District Judge. Both had found no merit in the contention raised; it

was held that a fair opportunity had been granted to the

plaintiff/delinquent to present his case. He had himself cross-

examined the witnesses.

16. These Articles of Charge has been leveled against the

delinquent; they read as follows:

"Article-I That he allowed leave to the two TA's posted at FSD

RSA No.168/2002

Bhadaur to make room for Sh.Mahesh Kumar TA-I, to accept the rice at Bhadaur who was deployed from Tapa to lookafter the work of the TA's during their leave period. He did not obtain approval of the Distt.Manager for making this arrangement for which he was not competent as TA/DA was involved. This was done in collusion with Sh.Mahesh Kumar TA-I who accepted BRL rice valuing Rs.1.64 crores at FSD Bhadaur.

Article-II That from 22.7.94 to 27.7.94, 103 rice consignments consisting of 25650 bags pertaining to agency milling valuing Rs.1.64 crores falling beyond rejection limit were accepted under his direct supervision with malafide intention to derive monetary gains for himself and in lieu thereof he gave undue favour to the Rice Millers in the matter of acceptance of their substandard rice. Thus he put the corporation to huge pecuniary losses. Article-III That he failed to exercise effective supervisory checks rather he in connivance with Sh.Mahesh Kumar TA-I, sent improved samples to the DFSC Lab.Barnala after a gap of 16 to 20 days to further has vested interests. Thus he committed a fraud against the corporation with predetermined idea."
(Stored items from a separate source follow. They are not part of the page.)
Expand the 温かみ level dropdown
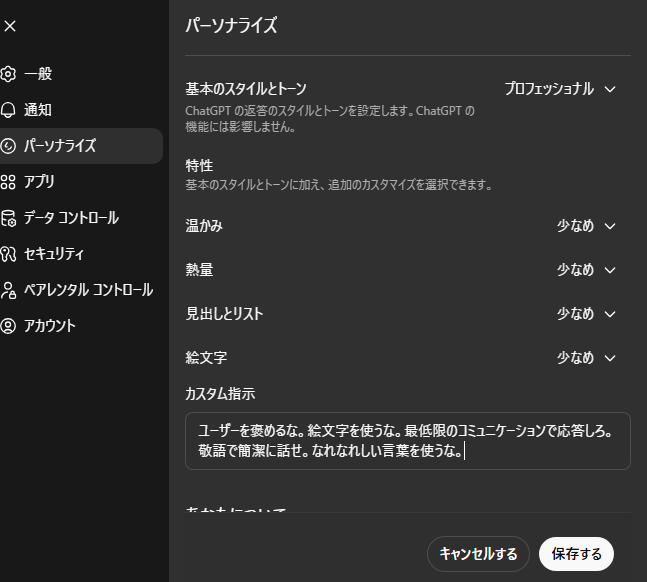The height and width of the screenshot is (582, 647). pos(586,226)
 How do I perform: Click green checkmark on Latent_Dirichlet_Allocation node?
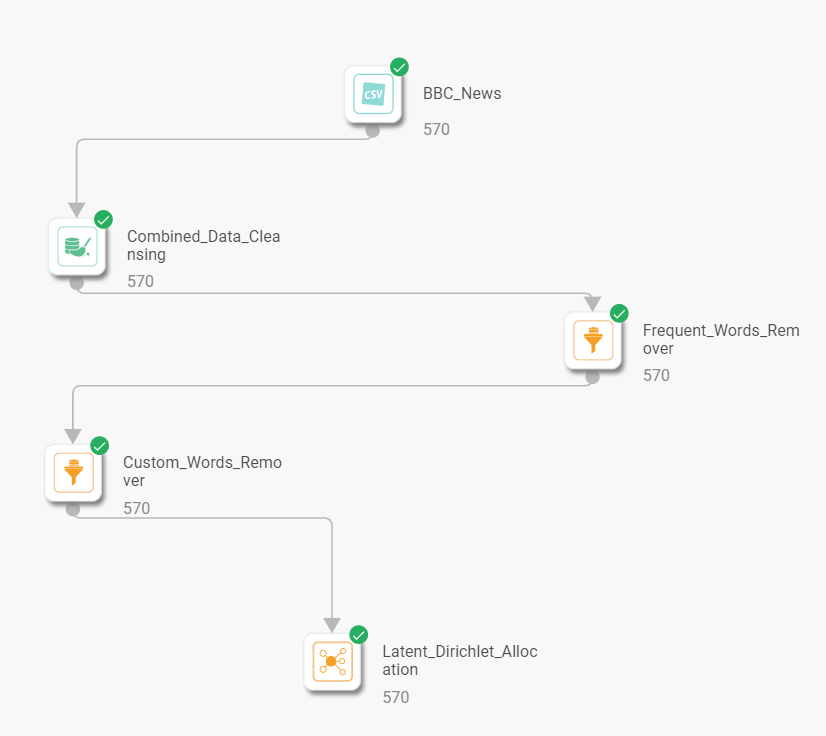359,635
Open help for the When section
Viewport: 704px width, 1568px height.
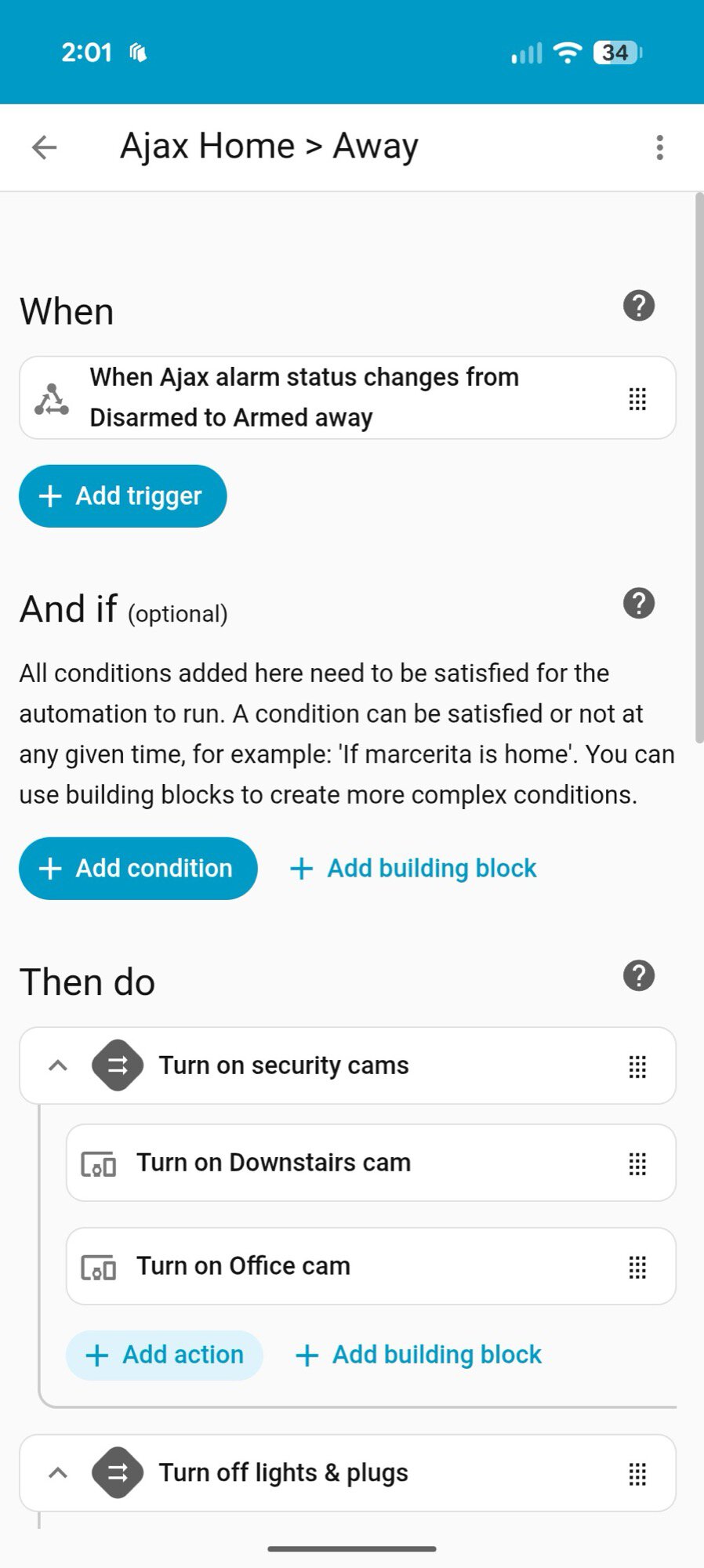[638, 306]
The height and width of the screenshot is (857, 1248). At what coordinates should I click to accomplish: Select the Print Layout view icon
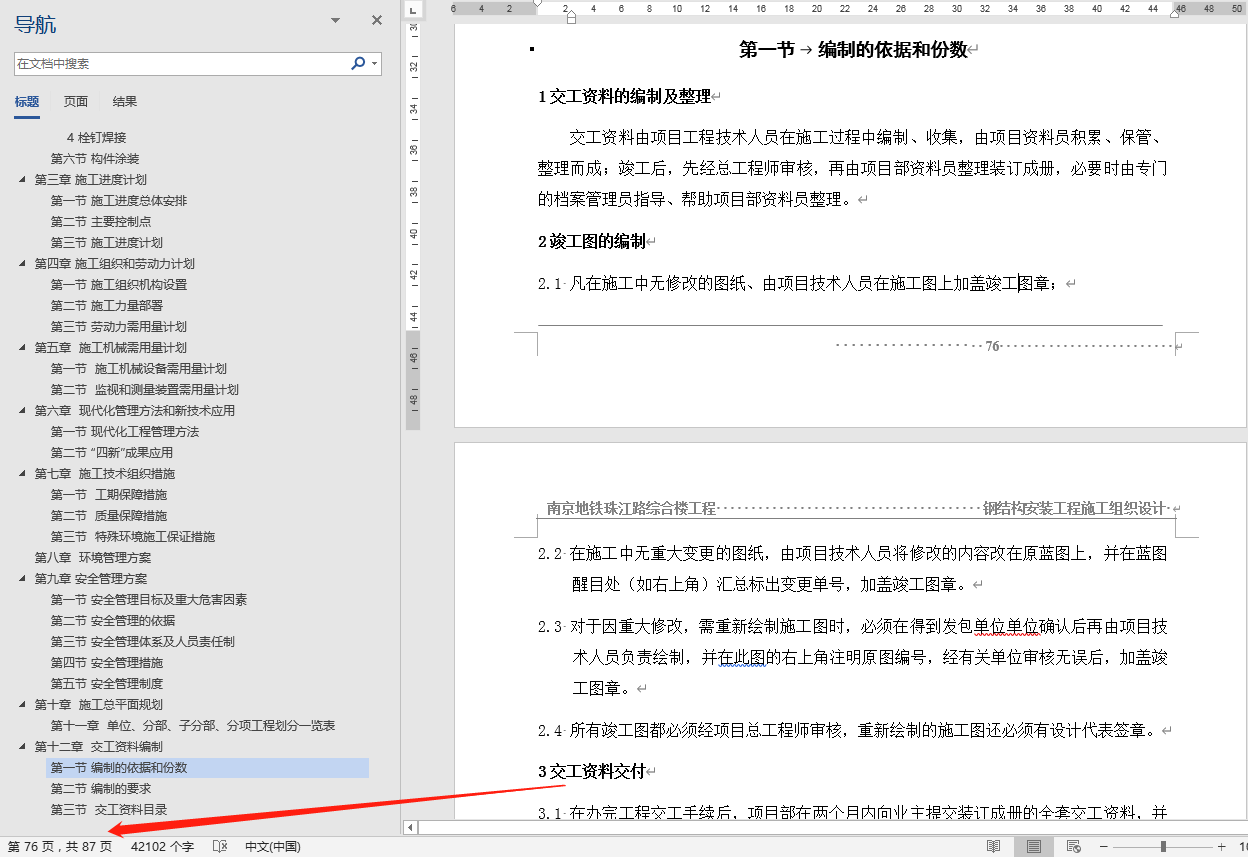point(1034,845)
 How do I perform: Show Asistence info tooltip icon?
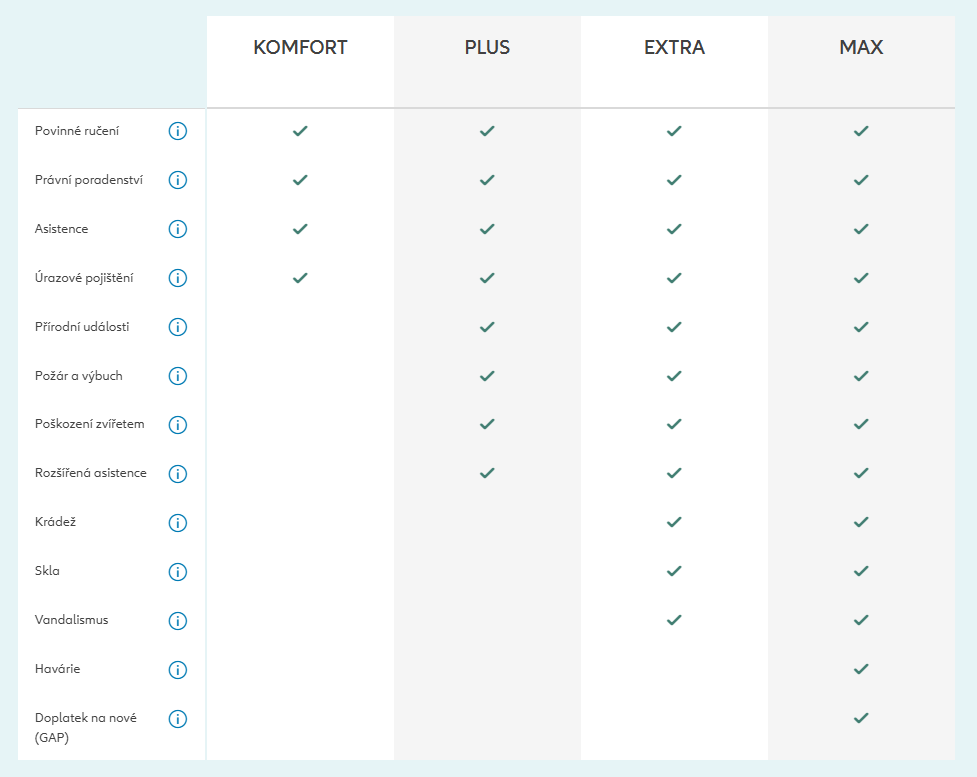178,229
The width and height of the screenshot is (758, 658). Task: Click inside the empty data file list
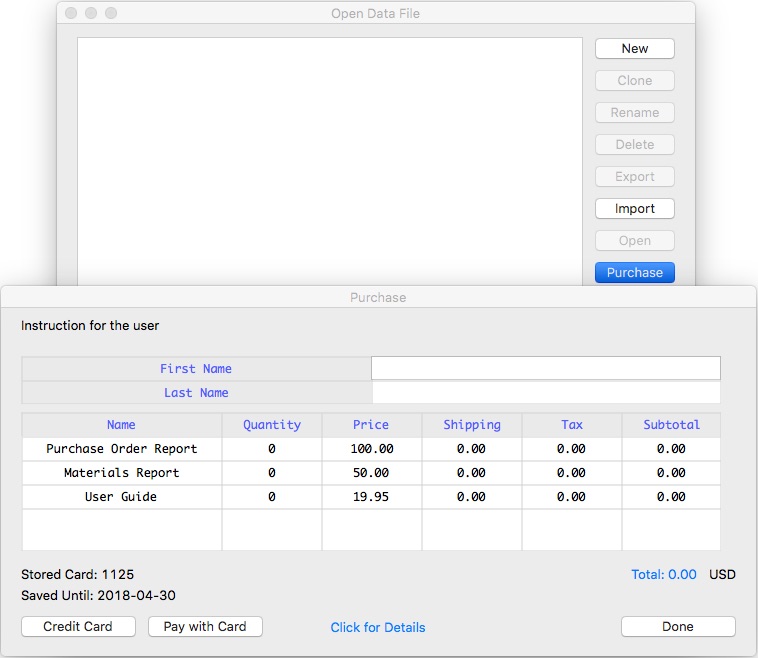point(329,160)
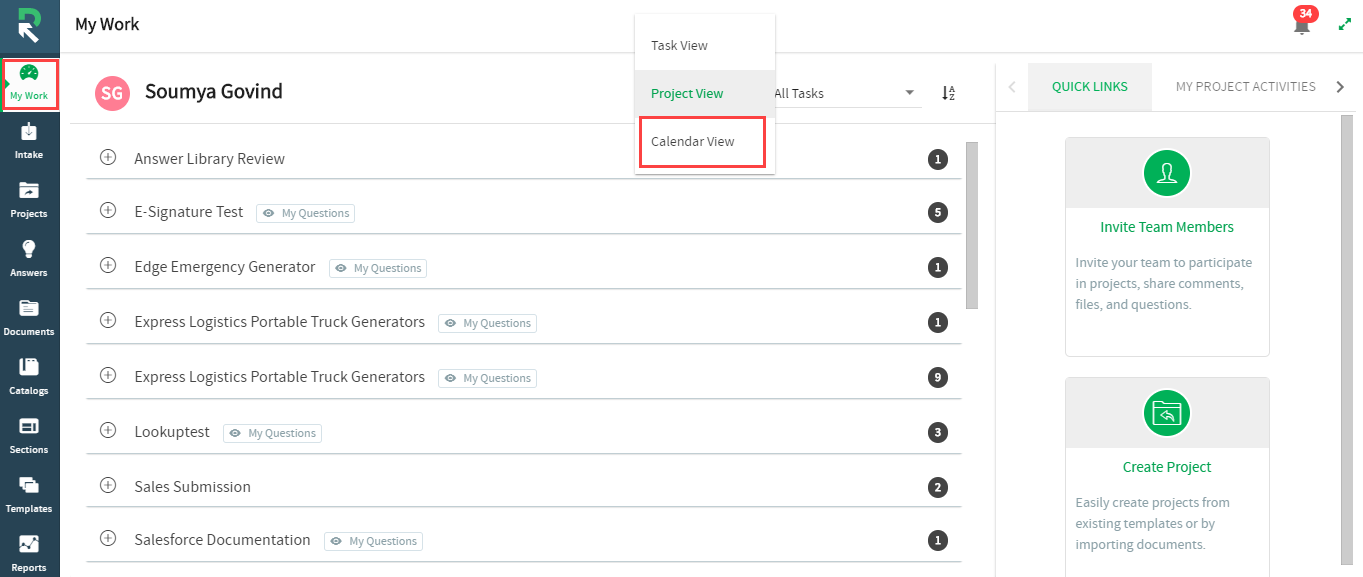Click the notification bell icon
Image resolution: width=1363 pixels, height=577 pixels.
(1301, 25)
17. Report of Enquiry Officer is dated 19.5.1995, Article-I stood

fully proved excepting cost of BRL rice. Article-III was partly

proved; it was proved that the delinquent Asha Ram had failed to

exercise effective supervisory check on Mahesh Kumar when the

latter accepted rice at Bhadaur; this was all the more necessary

when permanent staff posted at Bhadaur had been sent on leave by

him and Mahesh Kumar had been detained temporarily to look

after this work. The act of the plaintiff in permitting the technical

assistants to go on leave to avail the services of Mahesh Kumar

whose act of acceptance of sub-standard rice and not exercising

the due supervisory control over him were serious charges calling

for the major penalty of dismissal of service of the plaintiff.

RSA No.168/2002

18. In (1975) 2 SCC State of A.P.Vs. Chitra Venkata Rao the

Supreme Court had held:

"..........The departmental authorities are, if the enquiry is otherwise properly held, the sole judges of facts and if there is some legal evidence on which their findings can be based, the adequacy or reliability of that evidence is not a matter which can be permitted to be canvassed before the High Court..........."

19. A Court does not sit in an appeal over the finding of an

Enquiry Officer; only if the findings of the Enquiry Officer are

perverse and opposed to the principles of natural justice is an

interference called for. No such case is made out. This has been

held by both the Courts below.

Substantial questions of law are answered accordingly. There

is no merit in the appeal; it is dismissed.